● **Record extracts**
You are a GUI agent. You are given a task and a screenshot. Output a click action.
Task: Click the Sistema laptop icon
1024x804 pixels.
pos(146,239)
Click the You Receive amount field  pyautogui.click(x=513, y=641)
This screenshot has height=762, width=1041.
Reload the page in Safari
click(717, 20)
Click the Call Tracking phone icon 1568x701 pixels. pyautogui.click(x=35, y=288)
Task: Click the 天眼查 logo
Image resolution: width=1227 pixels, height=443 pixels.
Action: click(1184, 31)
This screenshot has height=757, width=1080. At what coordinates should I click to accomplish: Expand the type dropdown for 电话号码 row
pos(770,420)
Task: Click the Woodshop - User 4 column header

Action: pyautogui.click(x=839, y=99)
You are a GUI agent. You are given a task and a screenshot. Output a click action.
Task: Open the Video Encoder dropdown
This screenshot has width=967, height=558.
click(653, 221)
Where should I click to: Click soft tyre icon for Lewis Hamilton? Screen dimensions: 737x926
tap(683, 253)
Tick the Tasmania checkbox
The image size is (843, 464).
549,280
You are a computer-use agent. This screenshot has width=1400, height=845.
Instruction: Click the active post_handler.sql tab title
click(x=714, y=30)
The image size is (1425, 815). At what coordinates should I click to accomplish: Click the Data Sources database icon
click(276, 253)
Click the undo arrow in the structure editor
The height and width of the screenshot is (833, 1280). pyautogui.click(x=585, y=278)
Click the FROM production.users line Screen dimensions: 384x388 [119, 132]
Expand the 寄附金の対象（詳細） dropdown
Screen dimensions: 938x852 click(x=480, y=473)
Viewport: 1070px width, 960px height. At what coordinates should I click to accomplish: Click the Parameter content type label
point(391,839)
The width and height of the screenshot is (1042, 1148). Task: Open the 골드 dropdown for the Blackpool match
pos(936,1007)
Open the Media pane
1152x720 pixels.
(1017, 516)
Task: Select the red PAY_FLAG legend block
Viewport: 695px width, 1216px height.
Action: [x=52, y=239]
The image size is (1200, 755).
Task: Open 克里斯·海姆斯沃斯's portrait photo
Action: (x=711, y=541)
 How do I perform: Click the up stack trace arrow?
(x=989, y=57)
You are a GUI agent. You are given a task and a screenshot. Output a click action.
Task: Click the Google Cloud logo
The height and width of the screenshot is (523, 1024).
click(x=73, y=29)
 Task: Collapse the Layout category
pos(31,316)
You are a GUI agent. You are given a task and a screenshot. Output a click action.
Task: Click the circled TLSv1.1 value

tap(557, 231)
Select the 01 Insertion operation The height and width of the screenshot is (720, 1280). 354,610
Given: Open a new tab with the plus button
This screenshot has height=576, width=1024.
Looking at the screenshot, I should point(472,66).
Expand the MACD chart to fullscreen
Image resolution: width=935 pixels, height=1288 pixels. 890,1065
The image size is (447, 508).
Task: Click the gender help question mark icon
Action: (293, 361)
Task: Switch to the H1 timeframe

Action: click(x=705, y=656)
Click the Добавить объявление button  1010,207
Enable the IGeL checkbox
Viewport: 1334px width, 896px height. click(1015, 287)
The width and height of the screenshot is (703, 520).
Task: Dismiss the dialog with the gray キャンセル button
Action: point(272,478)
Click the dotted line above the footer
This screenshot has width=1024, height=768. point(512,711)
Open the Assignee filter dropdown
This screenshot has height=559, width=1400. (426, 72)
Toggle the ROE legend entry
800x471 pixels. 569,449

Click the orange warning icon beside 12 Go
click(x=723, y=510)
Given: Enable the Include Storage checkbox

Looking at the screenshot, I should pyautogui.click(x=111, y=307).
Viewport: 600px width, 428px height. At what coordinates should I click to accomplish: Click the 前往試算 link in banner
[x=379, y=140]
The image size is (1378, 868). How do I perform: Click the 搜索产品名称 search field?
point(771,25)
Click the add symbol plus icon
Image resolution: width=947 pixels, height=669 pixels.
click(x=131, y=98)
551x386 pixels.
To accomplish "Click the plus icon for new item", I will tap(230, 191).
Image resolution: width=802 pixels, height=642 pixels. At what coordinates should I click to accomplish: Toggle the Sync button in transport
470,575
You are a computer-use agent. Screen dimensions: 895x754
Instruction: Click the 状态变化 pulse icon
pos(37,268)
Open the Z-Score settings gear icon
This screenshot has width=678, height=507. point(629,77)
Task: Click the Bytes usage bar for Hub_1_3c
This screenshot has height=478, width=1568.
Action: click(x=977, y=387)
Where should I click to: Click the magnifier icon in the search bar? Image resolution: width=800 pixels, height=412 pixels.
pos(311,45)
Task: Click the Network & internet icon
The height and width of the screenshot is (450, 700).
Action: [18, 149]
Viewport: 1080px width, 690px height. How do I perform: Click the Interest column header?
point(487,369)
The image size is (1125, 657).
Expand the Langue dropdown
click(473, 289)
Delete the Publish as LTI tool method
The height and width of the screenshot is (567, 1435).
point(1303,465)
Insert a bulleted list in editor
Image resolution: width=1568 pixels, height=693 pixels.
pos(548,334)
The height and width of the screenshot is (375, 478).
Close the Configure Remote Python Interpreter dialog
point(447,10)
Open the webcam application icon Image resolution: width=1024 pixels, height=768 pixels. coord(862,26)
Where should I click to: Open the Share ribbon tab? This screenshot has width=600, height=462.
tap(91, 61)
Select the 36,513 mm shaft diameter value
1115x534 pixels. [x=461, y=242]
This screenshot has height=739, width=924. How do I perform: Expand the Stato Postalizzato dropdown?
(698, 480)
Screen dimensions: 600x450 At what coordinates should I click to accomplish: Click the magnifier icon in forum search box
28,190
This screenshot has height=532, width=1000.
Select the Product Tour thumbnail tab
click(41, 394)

● **How to complete this task**
All the material above is to be retyped exactly as it appears.

● **Output for this exercise**
You are a GUI agent. You are given a task and a screenshot. Output a click action.
Task: Click the Sistema laptop icon
1024x804 pixels.
pos(146,239)
Click the You Receive amount field  pyautogui.click(x=513, y=641)
This screenshot has height=762, width=1041.
Reload the page in Safari
click(717, 20)
Click the Call Tracking phone icon 1568x701 pixels. pyautogui.click(x=35, y=288)
Task: Click the 天眼查 logo
Image resolution: width=1227 pixels, height=443 pixels.
Action: click(1184, 31)
This screenshot has height=757, width=1080. At what coordinates should I click to accomplish: Expand the type dropdown for 电话号码 row
pos(770,420)
Task: Click the Woodshop - User 4 column header

Action: pyautogui.click(x=839, y=99)
You are a GUI agent. You are given a task and a screenshot. Output a click action.
Task: Open the Video Encoder dropdown
This screenshot has width=967, height=558.
click(653, 221)
Where should I click to: Click soft tyre icon for Lewis Hamilton? Screen dimensions: 737x926
tap(683, 253)
Tick the Tasmania checkbox
The image size is (843, 464).
549,280
You are a computer-use agent. This screenshot has width=1400, height=845.
Instruction: Click the active post_handler.sql tab title
click(x=714, y=30)
The image size is (1425, 815). At what coordinates should I click to accomplish: Click the Data Sources database icon
click(276, 253)
Click the undo arrow in the structure editor
The height and width of the screenshot is (833, 1280). pyautogui.click(x=585, y=278)
Click the FROM production.users line Screen dimensions: 384x388 [119, 132]
Expand the 寄附金の対象（詳細） dropdown
Screen dimensions: 938x852 click(x=480, y=473)
Viewport: 1070px width, 960px height. At what coordinates should I click to accomplish: Click the Parameter content type label
point(391,839)
The width and height of the screenshot is (1042, 1148). Task: Open the 골드 dropdown for the Blackpool match
pos(936,1007)
Open the Media pane
1152x720 pixels.
(1017, 516)
Task: Select the red PAY_FLAG legend block
Viewport: 695px width, 1216px height.
Action: [x=52, y=239]
The image size is (1200, 755).
Task: Open 克里斯·海姆斯沃斯's portrait photo
Action: (x=711, y=541)
 How do I perform: Click the up stack trace arrow?
(x=989, y=57)
You are a GUI agent. You are given a task and a screenshot. Output a click action.
Task: Click the Google Cloud logo
The height and width of the screenshot is (523, 1024).
click(x=73, y=29)
 Task: Collapse the Layout category
pos(31,316)
You are a GUI agent. You are given a task and a screenshot. Output a click action.
Task: Click the circled TLSv1.1 value

tap(557, 231)
Select the 01 Insertion operation The height and width of the screenshot is (720, 1280). 354,610
Given: Open a new tab with the plus button
This screenshot has height=576, width=1024.
Looking at the screenshot, I should point(472,66).
Expand the MACD chart to fullscreen
Image resolution: width=935 pixels, height=1288 pixels. 890,1065
The image size is (447, 508).
Task: Click the gender help question mark icon
Action: (293, 361)
Task: Switch to the H1 timeframe

Action: click(x=705, y=656)
Click the Добавить объявление button  1010,207
Enable the IGeL checkbox
Viewport: 1334px width, 896px height. click(1015, 287)
The width and height of the screenshot is (703, 520).
Task: Dismiss the dialog with the gray キャンセル button
Action: point(272,478)
Click the dotted line above the footer
This screenshot has width=1024, height=768. point(512,711)
Open the Assignee filter dropdown
This screenshot has height=559, width=1400. (426, 72)
Toggle the ROE legend entry
800x471 pixels. 569,449

Click the orange warning icon beside 12 Go
click(x=723, y=510)
Given: Enable the Include Storage checkbox

Looking at the screenshot, I should pyautogui.click(x=111, y=307).
Viewport: 600px width, 428px height. At what coordinates should I click to accomplish: Click the 前往試算 link in banner
[x=379, y=140]
The image size is (1378, 868). How do I perform: Click the 搜索产品名称 search field?
point(771,25)
Click the add symbol plus icon
Image resolution: width=947 pixels, height=669 pixels.
click(x=131, y=98)
551x386 pixels.
To accomplish "Click the plus icon for new item", I will tap(230, 191).
Image resolution: width=802 pixels, height=642 pixels. At what coordinates should I click to accomplish: Toggle the Sync button in transport
470,575
You are a computer-use agent. Screen dimensions: 895x754
Instruction: Click the 状态变化 pulse icon
pos(37,268)
Open the Z-Score settings gear icon
This screenshot has width=678, height=507. point(629,77)
Task: Click the Bytes usage bar for Hub_1_3c
This screenshot has height=478, width=1568.
Action: click(x=977, y=387)
Where should I click to: Click the magnifier icon in the search bar? Image resolution: width=800 pixels, height=412 pixels.
pos(311,45)
Task: Click the Network & internet icon
The height and width of the screenshot is (450, 700).
Action: [18, 149]
Viewport: 1080px width, 690px height. How do I perform: Click the Interest column header?
point(487,369)
The image size is (1125, 657).
Expand the Langue dropdown
click(473, 289)
Delete the Publish as LTI tool method
The height and width of the screenshot is (567, 1435).
point(1303,465)
Insert a bulleted list in editor
Image resolution: width=1568 pixels, height=693 pixels.
pos(548,334)
The height and width of the screenshot is (375, 478).
Close the Configure Remote Python Interpreter dialog
point(447,10)
Open the webcam application icon Image resolution: width=1024 pixels, height=768 pixels. coord(862,26)
Where should I click to: Open the Share ribbon tab? This screenshot has width=600, height=462.
tap(91, 61)
Select the 36,513 mm shaft diameter value
1115x534 pixels. [x=461, y=242]
This screenshot has height=739, width=924. How do I perform: Expand the Stato Postalizzato dropdown?
(698, 480)
Screen dimensions: 600x450 At what coordinates should I click to accomplish: Click the magnifier icon in forum search box
28,190
This screenshot has height=532, width=1000.
Select the Product Tour thumbnail tab
click(41, 394)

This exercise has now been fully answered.